> _Extrait fourni_:
§

J’ai moi-même supervisé le premier envoi de camions quittant Bratislava aux côtés du Dr Ariel Muzicant, vice-président du CJE, et Richard Duda, président de l'ÚZŽNO. Ces camions sont réapprovisionnés en permanence et envoyés à d'autres endroits en fonction des besoins sur le terrain.
Enfin, il y a quelques jours, s’est tenue une formation à l'initiative de SACC by EJC en coopération avec Leslaw Piszewski, à laquelle a participé une délégation de dirigeants de communautés juives d'Estonie, de Lettonie et de République tchèque. Ils ont visité un camp de réfugiés et contribué à l’acheminement d’aide humanitaire procurée par le CJE à la frontière.
Nous espérons pouvoir organiser à nouveau une telle formation pour d’autres communautés.

§

> _Données_:
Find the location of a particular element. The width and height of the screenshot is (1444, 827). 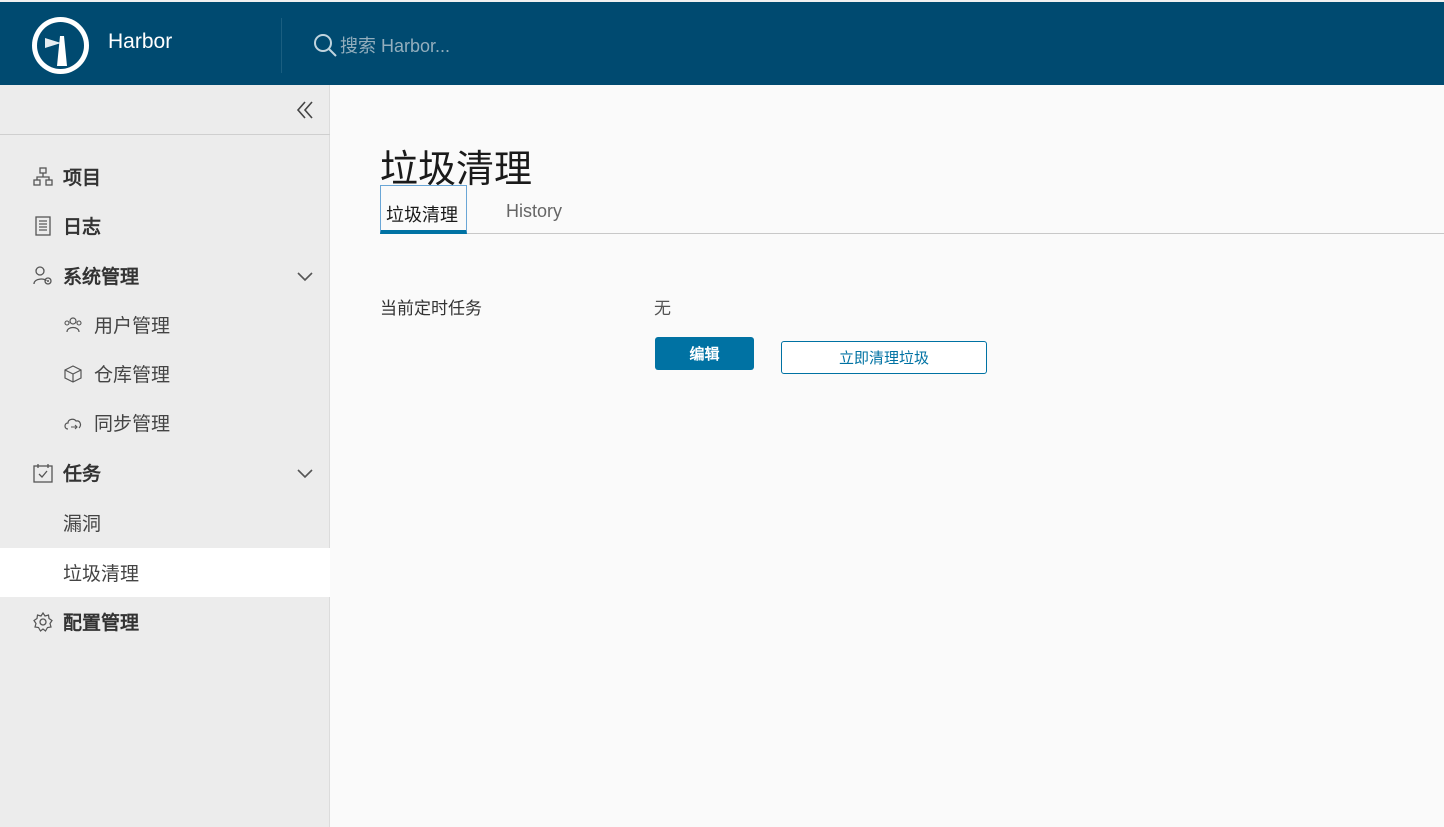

§

> _Exercices_:
a – D'après l'extrait sur l'aide humanitaire du CJE, de quels pays venaient les dirigeants de communautés juives qui ont participé à la formation ?
b – Poursuivez l'extrait sur l'aide humanitaire du CJE après sa dernière phrase.

> _Réponses_:
a – Ils venaient d'Estonie, de Lettonie et de République tchèque.

b –
L’objectif du CJE est, conformément à nos valeurs juives, d'aider autant de réfugiés, juifs et non-juifs que possible, dans cette situation humanitaire urgente, et de leur apporter un certain soulagement et une certaine sécurité.
Le Crif - Comment se passent les opérations de sauvetage sur place ? Comment les familles sont-elles contactées et quel est le processus de rapatriement en Europe ?
Raya Kalenova - Dans tous les centres de gestion de crise, il y a des lignes téléphoniques qui sont ouvertes 24h/24 et 7j sur 7. Dès qu’un appel est enregistré, les informations sont communiquées au responsable de la cellule. Par exemple, en Pologne, c’est Leslaw Piszewski qui prend la décision adéquate pour chaque cas particulier.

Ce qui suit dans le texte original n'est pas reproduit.